◆ Problem to solve ◆
Taking the listing below, restate word for word each line from the line with "Click the Code Name Krackan 2 field" to the line with "Given: Click the orange 复制链接 button", ends included, and stop there.

◆ Given data ◆
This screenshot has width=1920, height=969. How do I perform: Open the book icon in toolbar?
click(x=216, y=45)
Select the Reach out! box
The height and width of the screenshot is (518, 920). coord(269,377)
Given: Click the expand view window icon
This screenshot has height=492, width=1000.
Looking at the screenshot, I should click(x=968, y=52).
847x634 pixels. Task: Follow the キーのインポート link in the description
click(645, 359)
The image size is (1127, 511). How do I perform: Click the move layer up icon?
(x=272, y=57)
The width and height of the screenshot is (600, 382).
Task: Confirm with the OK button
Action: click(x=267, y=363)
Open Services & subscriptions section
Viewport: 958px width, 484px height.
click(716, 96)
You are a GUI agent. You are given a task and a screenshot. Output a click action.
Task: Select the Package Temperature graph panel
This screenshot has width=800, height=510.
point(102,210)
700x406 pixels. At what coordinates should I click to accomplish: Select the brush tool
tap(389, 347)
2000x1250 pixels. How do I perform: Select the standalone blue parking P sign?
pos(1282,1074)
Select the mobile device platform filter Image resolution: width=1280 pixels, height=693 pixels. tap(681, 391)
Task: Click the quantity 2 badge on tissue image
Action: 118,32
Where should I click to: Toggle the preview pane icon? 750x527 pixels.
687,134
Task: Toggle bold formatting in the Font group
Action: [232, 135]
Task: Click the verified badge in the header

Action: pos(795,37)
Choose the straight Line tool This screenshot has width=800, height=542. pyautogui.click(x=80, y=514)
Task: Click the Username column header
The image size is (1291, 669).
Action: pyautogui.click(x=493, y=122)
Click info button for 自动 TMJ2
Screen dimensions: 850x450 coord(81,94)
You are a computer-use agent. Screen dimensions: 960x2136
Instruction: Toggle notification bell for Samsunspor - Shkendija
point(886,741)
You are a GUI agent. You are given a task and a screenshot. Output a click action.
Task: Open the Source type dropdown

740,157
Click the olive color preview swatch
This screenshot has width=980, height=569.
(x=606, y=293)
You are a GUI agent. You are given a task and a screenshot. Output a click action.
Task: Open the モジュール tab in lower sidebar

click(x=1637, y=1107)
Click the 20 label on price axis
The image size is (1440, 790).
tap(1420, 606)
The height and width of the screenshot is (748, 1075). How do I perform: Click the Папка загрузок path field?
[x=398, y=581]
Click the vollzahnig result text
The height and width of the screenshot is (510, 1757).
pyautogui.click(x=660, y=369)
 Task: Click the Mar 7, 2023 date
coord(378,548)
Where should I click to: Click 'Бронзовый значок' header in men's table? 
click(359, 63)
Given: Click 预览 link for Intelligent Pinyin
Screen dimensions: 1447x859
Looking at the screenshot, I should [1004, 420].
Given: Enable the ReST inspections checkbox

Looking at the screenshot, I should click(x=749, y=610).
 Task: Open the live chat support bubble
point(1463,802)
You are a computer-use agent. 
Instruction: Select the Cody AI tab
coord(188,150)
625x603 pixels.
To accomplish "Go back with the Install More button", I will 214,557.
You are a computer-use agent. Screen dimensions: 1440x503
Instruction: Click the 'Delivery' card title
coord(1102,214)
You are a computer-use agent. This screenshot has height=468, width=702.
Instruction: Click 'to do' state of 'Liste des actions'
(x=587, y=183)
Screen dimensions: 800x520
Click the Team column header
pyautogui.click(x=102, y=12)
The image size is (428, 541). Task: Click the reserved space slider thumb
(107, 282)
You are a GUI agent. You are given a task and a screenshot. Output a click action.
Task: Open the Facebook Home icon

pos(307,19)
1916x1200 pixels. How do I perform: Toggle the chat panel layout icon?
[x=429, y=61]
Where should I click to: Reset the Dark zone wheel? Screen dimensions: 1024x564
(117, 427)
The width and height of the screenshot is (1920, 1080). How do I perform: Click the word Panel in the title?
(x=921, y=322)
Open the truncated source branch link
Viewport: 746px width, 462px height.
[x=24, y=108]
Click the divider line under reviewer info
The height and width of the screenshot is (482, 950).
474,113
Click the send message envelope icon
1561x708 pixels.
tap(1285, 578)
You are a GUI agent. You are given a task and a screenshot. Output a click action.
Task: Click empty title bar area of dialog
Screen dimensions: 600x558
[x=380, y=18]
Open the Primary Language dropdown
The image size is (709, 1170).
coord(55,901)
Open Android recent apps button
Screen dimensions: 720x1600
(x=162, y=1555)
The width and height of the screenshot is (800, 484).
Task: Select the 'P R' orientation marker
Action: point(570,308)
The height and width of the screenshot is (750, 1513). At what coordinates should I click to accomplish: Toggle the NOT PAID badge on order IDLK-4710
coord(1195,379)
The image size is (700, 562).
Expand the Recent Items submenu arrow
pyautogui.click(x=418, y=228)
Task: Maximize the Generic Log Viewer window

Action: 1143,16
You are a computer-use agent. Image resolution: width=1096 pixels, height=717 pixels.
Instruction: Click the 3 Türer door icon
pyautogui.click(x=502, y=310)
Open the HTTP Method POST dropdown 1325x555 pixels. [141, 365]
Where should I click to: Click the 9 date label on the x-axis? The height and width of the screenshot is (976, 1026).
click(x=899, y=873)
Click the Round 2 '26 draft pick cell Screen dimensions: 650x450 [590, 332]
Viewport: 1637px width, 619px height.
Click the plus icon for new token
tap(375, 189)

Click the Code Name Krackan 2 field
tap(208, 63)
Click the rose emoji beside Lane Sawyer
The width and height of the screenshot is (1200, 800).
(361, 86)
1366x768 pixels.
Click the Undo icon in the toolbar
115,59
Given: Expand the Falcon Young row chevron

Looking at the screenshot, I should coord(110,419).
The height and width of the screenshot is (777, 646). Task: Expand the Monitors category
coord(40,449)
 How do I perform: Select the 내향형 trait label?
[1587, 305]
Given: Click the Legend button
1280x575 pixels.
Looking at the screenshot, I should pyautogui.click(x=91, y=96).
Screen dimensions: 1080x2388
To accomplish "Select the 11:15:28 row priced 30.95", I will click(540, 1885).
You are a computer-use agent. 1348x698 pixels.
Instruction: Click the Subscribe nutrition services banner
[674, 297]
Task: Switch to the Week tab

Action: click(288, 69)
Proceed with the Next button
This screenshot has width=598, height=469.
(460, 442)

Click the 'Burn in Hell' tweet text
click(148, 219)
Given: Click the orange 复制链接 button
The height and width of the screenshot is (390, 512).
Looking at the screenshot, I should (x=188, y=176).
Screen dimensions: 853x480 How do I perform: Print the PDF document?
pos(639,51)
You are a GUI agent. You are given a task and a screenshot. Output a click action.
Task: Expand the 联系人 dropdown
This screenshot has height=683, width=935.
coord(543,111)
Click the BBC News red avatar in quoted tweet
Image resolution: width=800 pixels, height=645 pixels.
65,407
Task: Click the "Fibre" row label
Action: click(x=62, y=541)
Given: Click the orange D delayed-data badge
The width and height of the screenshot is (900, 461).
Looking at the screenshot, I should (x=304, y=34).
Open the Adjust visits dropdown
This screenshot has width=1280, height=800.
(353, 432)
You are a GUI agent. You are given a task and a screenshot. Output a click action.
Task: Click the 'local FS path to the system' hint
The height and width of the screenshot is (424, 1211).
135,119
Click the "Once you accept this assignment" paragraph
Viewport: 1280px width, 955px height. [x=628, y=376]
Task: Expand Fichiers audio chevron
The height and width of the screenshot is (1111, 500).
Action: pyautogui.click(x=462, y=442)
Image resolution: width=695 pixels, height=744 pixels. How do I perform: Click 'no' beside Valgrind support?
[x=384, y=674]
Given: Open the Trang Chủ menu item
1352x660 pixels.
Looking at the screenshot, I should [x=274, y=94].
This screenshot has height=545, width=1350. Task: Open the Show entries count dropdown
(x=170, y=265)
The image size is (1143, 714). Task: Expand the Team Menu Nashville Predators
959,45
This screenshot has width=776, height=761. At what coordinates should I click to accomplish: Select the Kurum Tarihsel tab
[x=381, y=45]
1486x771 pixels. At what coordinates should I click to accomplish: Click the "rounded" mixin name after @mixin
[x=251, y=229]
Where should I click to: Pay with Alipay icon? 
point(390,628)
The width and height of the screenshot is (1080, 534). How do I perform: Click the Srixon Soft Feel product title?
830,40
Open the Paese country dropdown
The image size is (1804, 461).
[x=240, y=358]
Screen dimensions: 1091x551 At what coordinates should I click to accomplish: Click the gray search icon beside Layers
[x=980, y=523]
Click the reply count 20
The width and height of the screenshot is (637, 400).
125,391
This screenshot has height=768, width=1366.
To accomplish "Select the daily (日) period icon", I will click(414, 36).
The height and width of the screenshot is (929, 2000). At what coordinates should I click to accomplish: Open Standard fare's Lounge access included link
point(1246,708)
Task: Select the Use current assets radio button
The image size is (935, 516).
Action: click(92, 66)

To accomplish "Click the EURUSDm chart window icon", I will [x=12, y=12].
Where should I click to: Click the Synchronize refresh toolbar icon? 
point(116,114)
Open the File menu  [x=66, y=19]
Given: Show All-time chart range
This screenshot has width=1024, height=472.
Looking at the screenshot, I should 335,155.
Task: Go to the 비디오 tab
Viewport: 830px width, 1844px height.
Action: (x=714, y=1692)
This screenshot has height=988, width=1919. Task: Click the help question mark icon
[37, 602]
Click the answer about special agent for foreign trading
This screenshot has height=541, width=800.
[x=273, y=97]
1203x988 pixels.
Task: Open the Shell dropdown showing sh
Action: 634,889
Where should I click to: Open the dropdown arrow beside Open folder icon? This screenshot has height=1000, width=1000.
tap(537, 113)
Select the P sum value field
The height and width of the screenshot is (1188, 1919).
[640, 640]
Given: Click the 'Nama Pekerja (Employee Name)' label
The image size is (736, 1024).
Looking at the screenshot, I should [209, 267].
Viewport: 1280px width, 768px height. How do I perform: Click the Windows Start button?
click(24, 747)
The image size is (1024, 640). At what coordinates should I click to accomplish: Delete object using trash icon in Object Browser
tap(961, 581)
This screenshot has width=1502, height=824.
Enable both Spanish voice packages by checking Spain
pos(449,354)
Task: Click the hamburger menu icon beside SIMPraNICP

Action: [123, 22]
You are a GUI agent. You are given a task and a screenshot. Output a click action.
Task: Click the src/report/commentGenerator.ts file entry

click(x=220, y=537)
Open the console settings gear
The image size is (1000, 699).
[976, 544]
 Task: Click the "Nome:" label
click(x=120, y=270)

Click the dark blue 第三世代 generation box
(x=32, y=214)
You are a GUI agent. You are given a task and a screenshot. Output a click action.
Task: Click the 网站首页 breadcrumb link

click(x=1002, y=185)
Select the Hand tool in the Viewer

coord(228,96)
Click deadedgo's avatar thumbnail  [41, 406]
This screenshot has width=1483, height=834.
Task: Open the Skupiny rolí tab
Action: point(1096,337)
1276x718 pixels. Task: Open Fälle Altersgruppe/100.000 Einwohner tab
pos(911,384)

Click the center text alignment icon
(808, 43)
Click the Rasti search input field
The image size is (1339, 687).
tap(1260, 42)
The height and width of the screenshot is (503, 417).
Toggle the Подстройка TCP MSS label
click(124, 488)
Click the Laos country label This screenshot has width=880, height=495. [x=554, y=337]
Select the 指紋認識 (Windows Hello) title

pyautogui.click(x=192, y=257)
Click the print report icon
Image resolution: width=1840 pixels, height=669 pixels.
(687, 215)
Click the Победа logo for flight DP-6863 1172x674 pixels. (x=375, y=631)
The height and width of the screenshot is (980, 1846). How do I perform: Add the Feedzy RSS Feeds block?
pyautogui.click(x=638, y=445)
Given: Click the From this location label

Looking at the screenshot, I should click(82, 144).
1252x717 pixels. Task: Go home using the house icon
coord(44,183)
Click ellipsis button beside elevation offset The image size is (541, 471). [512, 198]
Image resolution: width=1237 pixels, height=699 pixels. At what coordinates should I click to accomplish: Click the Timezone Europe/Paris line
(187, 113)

◆ Written reply ◆
Click the Code Name Krackan 2 field
tap(208, 63)
Click the rose emoji beside Lane Sawyer
The width and height of the screenshot is (1200, 800).
(361, 86)
1366x768 pixels.
Click the Undo icon in the toolbar
115,59
Given: Expand the Falcon Young row chevron

Looking at the screenshot, I should coord(110,419).
The height and width of the screenshot is (777, 646). Task: Expand the Monitors category
coord(40,449)
 How do I perform: Select the 내향형 trait label?
[1587, 305]
Given: Click the Legend button
1280x575 pixels.
Looking at the screenshot, I should pyautogui.click(x=91, y=96).
Screen dimensions: 1080x2388
To accomplish "Select the 11:15:28 row priced 30.95", I will click(540, 1885).
You are a computer-use agent. 1348x698 pixels.
Instruction: Click the Subscribe nutrition services banner
[674, 297]
Task: Switch to the Week tab

Action: click(288, 69)
Proceed with the Next button
This screenshot has width=598, height=469.
(460, 442)

Click the 'Burn in Hell' tweet text
click(148, 219)
Given: Click the orange 复制链接 button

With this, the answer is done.